[[ AVAILABLE DATA open ]]
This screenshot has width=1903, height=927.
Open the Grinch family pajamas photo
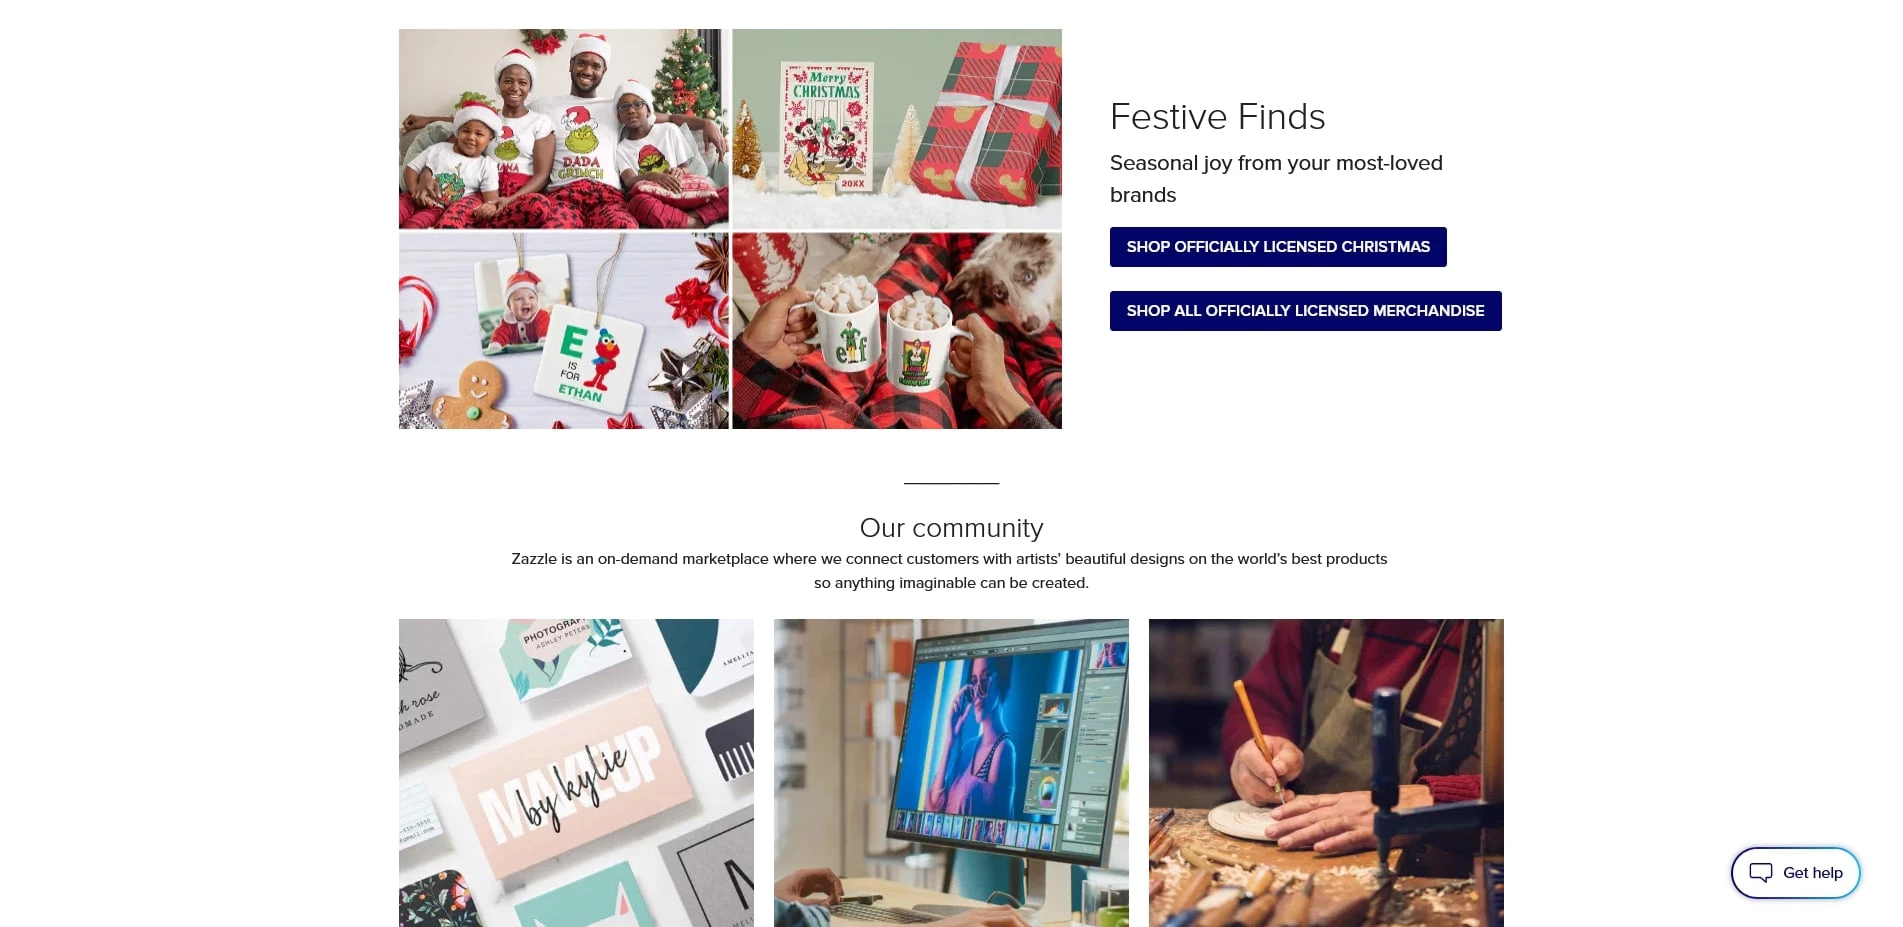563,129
[[ AVAILABLE DATA closed ]]
[[ AVAILABLE DATA open ]]
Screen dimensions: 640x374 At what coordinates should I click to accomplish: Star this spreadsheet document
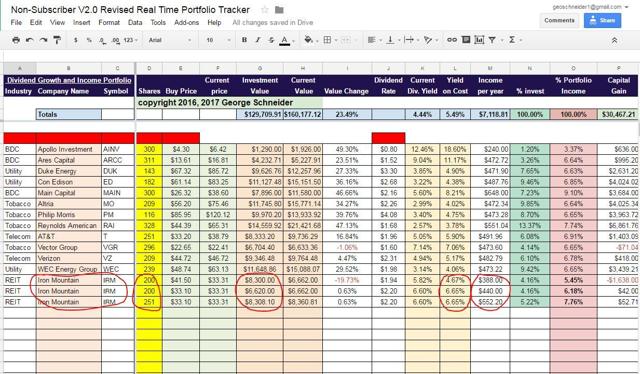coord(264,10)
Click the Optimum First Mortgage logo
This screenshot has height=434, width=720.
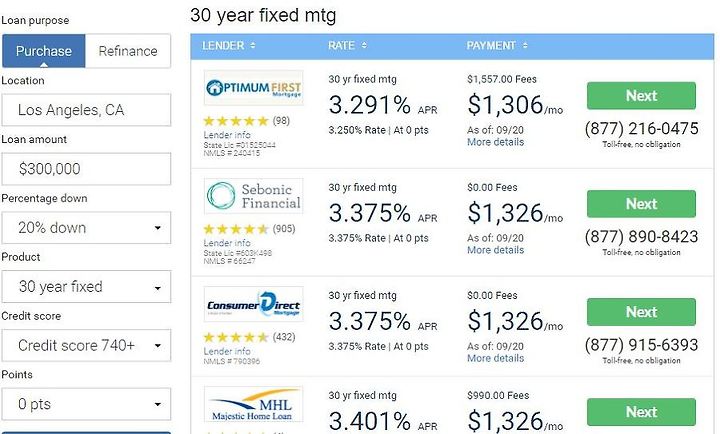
[[ AVAILABLE DATA closed ]]
REQUIRED WORK> The answer should be a bare number: how many lines of the material above include "height".

SOLUTION> 2